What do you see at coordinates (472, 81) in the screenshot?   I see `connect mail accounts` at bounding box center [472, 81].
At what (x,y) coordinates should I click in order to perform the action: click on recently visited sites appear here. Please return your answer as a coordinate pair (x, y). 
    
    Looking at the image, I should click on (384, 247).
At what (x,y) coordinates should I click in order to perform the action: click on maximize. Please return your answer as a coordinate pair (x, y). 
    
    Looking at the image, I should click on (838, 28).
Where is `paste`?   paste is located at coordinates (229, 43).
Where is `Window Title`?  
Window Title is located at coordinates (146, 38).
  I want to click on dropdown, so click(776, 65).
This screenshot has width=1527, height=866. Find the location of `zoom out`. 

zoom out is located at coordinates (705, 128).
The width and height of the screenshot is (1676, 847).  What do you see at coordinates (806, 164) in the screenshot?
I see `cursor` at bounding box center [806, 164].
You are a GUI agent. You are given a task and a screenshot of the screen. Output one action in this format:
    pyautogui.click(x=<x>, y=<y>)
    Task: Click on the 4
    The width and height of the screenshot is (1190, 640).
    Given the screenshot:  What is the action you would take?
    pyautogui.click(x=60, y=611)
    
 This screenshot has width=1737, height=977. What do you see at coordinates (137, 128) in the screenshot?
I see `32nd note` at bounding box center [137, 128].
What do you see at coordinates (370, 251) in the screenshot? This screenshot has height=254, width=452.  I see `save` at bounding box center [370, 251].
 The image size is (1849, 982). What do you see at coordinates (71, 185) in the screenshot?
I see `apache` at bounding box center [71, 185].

▶ EXERCISE DIRECTIONS
Reproduce every one of the rows above verbatim, without changing anything.

▶ ANSWER FOR THIS EXERCISE
What do you see at coordinates (472, 81) in the screenshot?   I see `connect mail accounts` at bounding box center [472, 81].
At what (x,y) coordinates should I click in order to perform the action: click on recently visited sites appear here. Please return your answer as a coordinate pair (x, y). 
    
    Looking at the image, I should click on (384, 247).
At what (x,y) coordinates should I click in order to perform the action: click on maximize. Please return your answer as a coordinate pair (x, y). 
    
    Looking at the image, I should click on (838, 28).
Where is `paste`?   paste is located at coordinates (229, 43).
Where is `Window Title`?  
Window Title is located at coordinates (146, 38).
  I want to click on dropdown, so click(776, 65).
This screenshot has width=1527, height=866. Find the location of `zoom out`. 

zoom out is located at coordinates (705, 128).
The width and height of the screenshot is (1676, 847).  What do you see at coordinates (806, 164) in the screenshot?
I see `cursor` at bounding box center [806, 164].
You are a GUI agent. You are given a task and a screenshot of the screen. Output one action in this format:
    pyautogui.click(x=<x>, y=<y>)
    Task: Click on the 4
    The width and height of the screenshot is (1190, 640).
    Given the screenshot:  What is the action you would take?
    pyautogui.click(x=60, y=611)
    
 This screenshot has width=1737, height=977. What do you see at coordinates (137, 128) in the screenshot?
I see `32nd note` at bounding box center [137, 128].
What do you see at coordinates (370, 251) in the screenshot? This screenshot has height=254, width=452.  I see `save` at bounding box center [370, 251].
 The image size is (1849, 982). What do you see at coordinates (71, 185) in the screenshot?
I see `apache` at bounding box center [71, 185].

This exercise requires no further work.